Self-registration of the TOTP Method
The first step is to establish a connection between the MFA appliance and the authentication app. To do this, log in to the self-service of the MFA Appliance under the following link:
https://mfa.adam.rwth-aachen.de
- Username: ADAM\SAMAccountName
- Password: ADAM-ADMIN-PASSWORT
If necessary, please change the password for your ADAM admin account in the Web-Frontend Adm.
After logging in, you can see which authentication methods are already configured and which can still be added. Since in this case the TOTP method is to be set up, this is selected:
On the TOTP method page, a QR code is displayed at the bottom of the page. This must be scanned with an Authenticator app and then the configuration is already complete.
Generally, different authenticator apps can be used.
Our recommendation is to use a separate device if possible (e.g. work cell phone).
If there is no possibility to use a second device for authentication, you can alternatively install the 2fast program on your client system (see the next section).
Installation and Configuration of 2fast
If no separate device can be used, it is possible to install 2fast for Windows directly via the Microsoft Store:
https://apps.microsoft.com/detail/2fast---two-factorauthenticator/9P9D81GLH89Q?hl=en-us&gl=US
Installation:
- In the 2fast program, a new database file must be created first.

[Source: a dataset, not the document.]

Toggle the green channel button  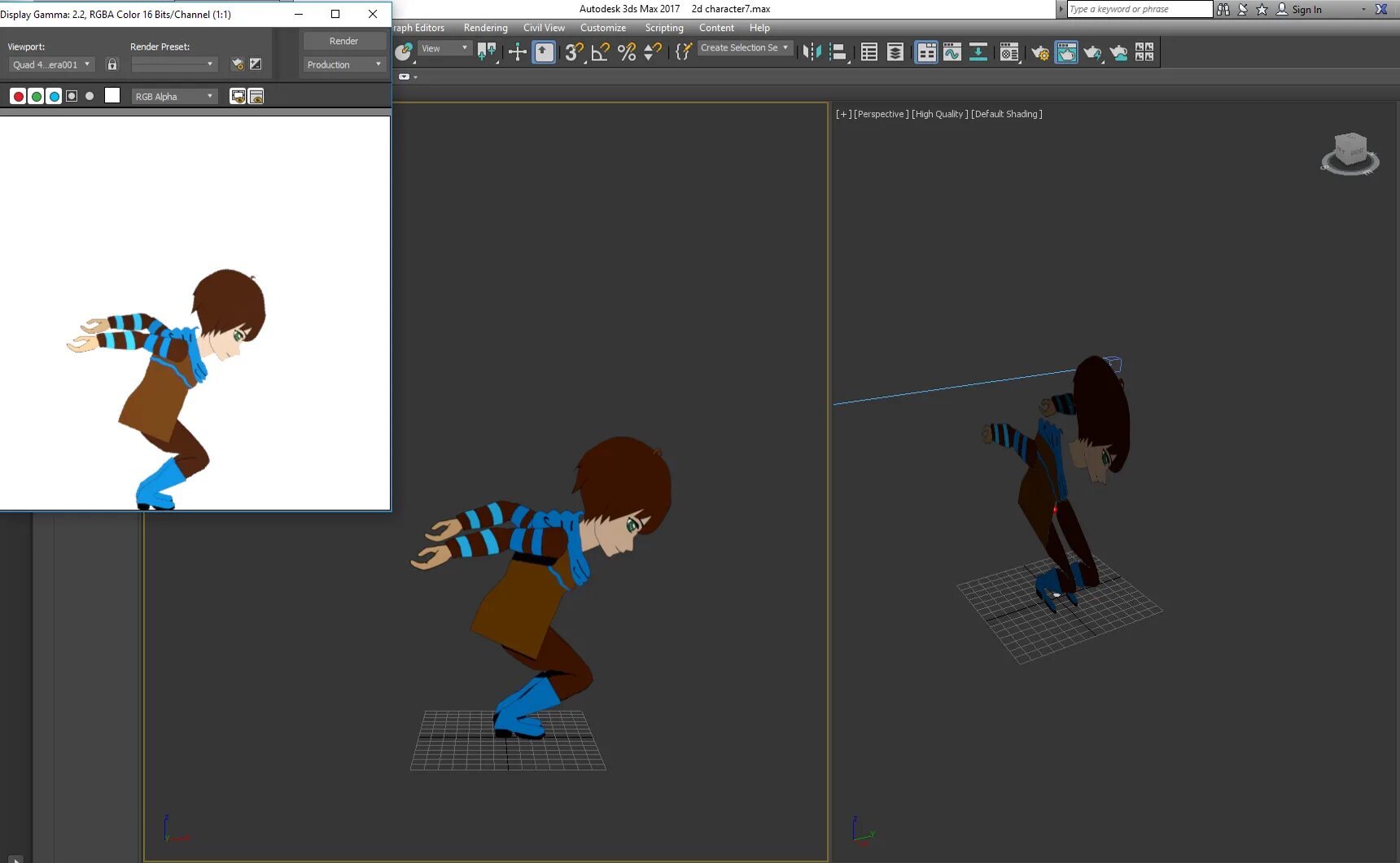coord(36,96)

For this password-secured file, a name, path and password must be defined.
- Once the creation of the database file has been completed, the next step is to add an account.
- Then, using the "Select key QR code" function, the account must be added. Next, the QR code must be selected from the appliance's self-service.
- The secret key is automatically filled in and a label and account name can also be assigned.
- Confirm with "Create account".
After successful creation of the account, the TOTP method can be used when logging in to the terminal server infrastructure. The one-time code is updated in an interval of 30 seconds.